- **Work to be completed**
Render every line of the rows below as a Markdown table with the columns "Line No." and "Text", numbering the lines in order and omitting blank lines. Leave the pictures out of the table.

- **Input data**
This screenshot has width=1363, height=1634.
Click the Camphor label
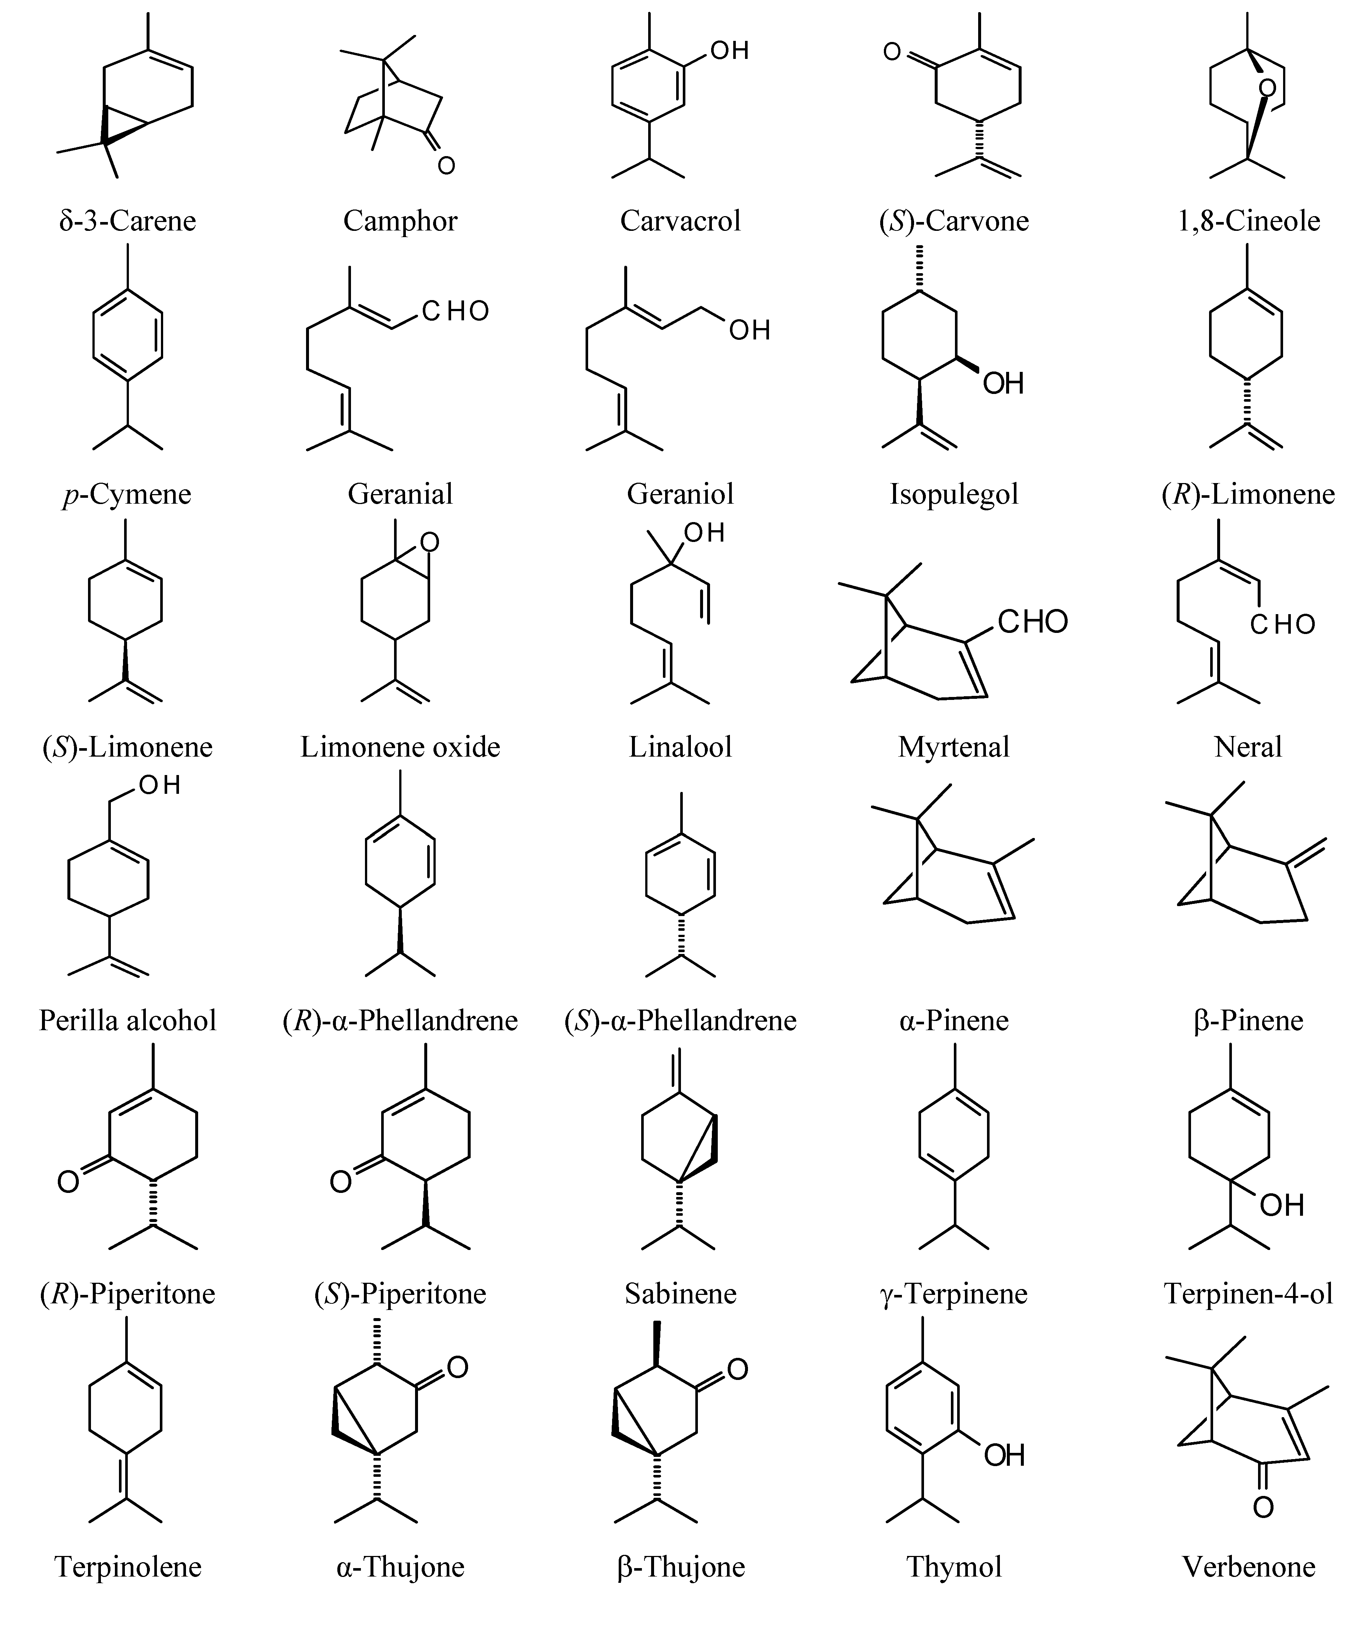(400, 221)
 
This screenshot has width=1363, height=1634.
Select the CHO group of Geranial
(455, 311)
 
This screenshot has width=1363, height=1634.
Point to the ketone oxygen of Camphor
(446, 165)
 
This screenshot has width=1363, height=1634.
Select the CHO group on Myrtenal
(1033, 622)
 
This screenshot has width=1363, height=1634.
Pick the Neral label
(1248, 747)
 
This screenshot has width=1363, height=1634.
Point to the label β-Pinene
(1248, 1020)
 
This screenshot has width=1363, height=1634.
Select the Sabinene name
(680, 1293)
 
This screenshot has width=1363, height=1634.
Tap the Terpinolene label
(128, 1566)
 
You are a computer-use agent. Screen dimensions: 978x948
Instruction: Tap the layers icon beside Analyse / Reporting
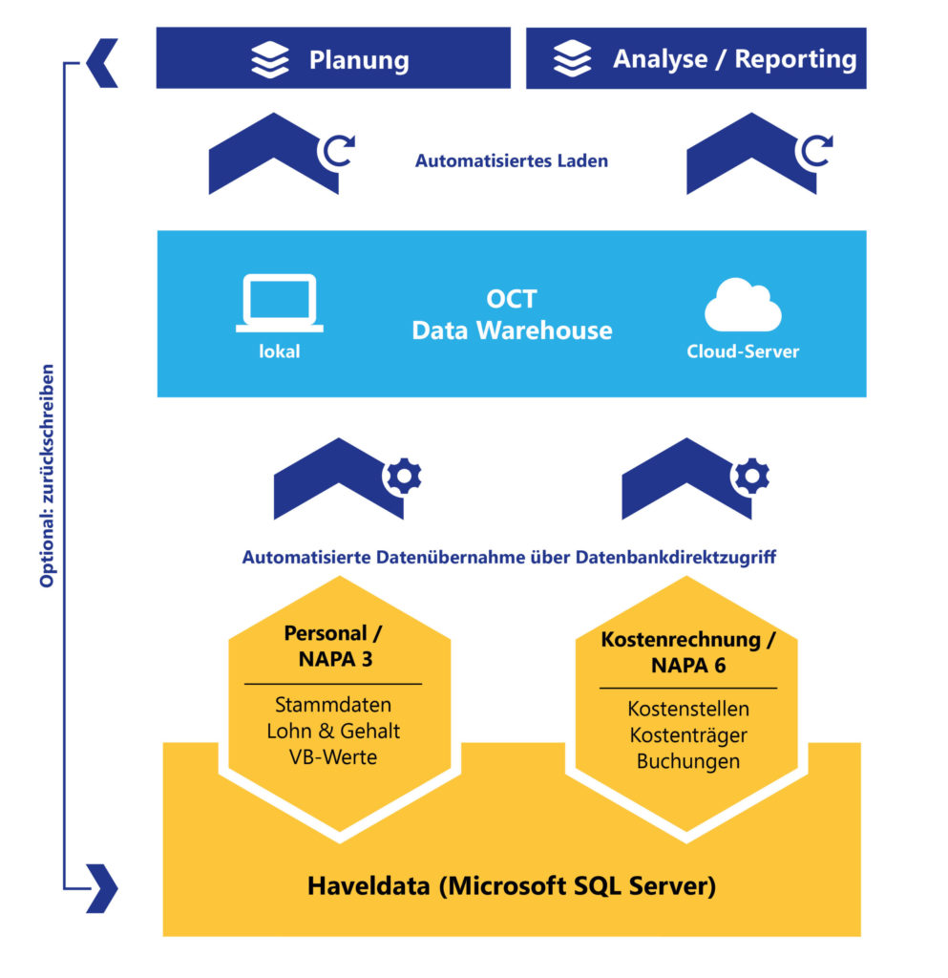coord(573,59)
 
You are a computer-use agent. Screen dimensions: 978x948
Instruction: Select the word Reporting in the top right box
coord(795,59)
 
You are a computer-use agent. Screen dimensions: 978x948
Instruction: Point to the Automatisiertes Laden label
coord(511,161)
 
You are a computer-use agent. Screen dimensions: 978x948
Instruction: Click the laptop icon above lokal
coord(279,304)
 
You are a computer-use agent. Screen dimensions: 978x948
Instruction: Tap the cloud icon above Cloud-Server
coord(743,307)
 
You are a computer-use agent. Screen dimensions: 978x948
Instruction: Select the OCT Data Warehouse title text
coord(511,314)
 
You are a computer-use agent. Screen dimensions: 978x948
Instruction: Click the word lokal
coord(279,351)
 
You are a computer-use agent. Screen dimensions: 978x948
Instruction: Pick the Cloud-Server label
coord(743,351)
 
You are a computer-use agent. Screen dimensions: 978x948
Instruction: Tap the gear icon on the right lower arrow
coord(751,474)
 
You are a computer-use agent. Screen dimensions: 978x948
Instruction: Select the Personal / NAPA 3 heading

- **Output below**
| Line No. | Text |
|---|---|
| 1 | This screenshot has width=1363, height=1634. |
| 2 | Click the Camphor label |
| 3 | (400, 221) |
| 4 | This screenshot has width=1363, height=1634. |
| 5 | Select the CHO group of Geranial |
| 6 | (455, 311) |
| 7 | This screenshot has width=1363, height=1634. |
| 8 | Point to the ketone oxygen of Camphor |
| 9 | (446, 165) |
| 10 | This screenshot has width=1363, height=1634. |
| 11 | Select the CHO group on Myrtenal |
| 12 | (1033, 622) |
| 13 | This screenshot has width=1363, height=1634. |
| 14 | Pick the Neral label |
| 15 | (1248, 747) |
| 16 | This screenshot has width=1363, height=1634. |
| 17 | Point to the label β-Pinene |
| 18 | (1248, 1020) |
| 19 | This screenshot has width=1363, height=1634. |
| 20 | Select the Sabinene name |
| 21 | (680, 1293) |
| 22 | This screenshot has width=1363, height=1634. |
| 23 | Tap the Terpinolene label |
| 24 | (128, 1566) |
| 25 | You are a computer-use agent. Screen dimensions: 978x948 |
| 26 | Instruction: Tap the layers icon beside Analyse / Reporting |
| 27 | coord(573,59) |
| 28 | You are a computer-use agent. Screen dimensions: 978x948 |
| 29 | Instruction: Select the word Reporting in the top right box |
| 30 | coord(795,59) |
| 31 | You are a computer-use agent. Screen dimensions: 978x948 |
| 32 | Instruction: Point to the Automatisiertes Laden label |
| 33 | coord(511,161) |
| 34 | You are a computer-use agent. Screen dimensions: 978x948 |
| 35 | Instruction: Click the laptop icon above lokal |
| 36 | coord(279,304) |
| 37 | You are a computer-use agent. Screen dimensions: 978x948 |
| 38 | Instruction: Tap the cloud icon above Cloud-Server |
| 39 | coord(743,307) |
| 40 | You are a computer-use agent. Screen dimensions: 978x948 |
| 41 | Instruction: Select the OCT Data Warehouse title text |
| 42 | coord(511,314) |
| 43 | You are a computer-use agent. Screen dimensions: 978x948 |
| 44 | Instruction: Click the word lokal |
| 45 | coord(279,351) |
| 46 | You are a computer-use agent. Screen dimensions: 978x948 |
| 47 | Instruction: Pick the Cloud-Server label |
| 48 | coord(743,351) |
| 49 | You are a computer-use agent. Screen dimensions: 978x948 |
| 50 | Instruction: Tap the gear icon on the right lower arrow |
| 51 | coord(751,474) |
| 52 | You are a computer-use agent. Screen dimensions: 978x948 |
| 53 | Instruction: Select the Personal / NAPA 3 heading |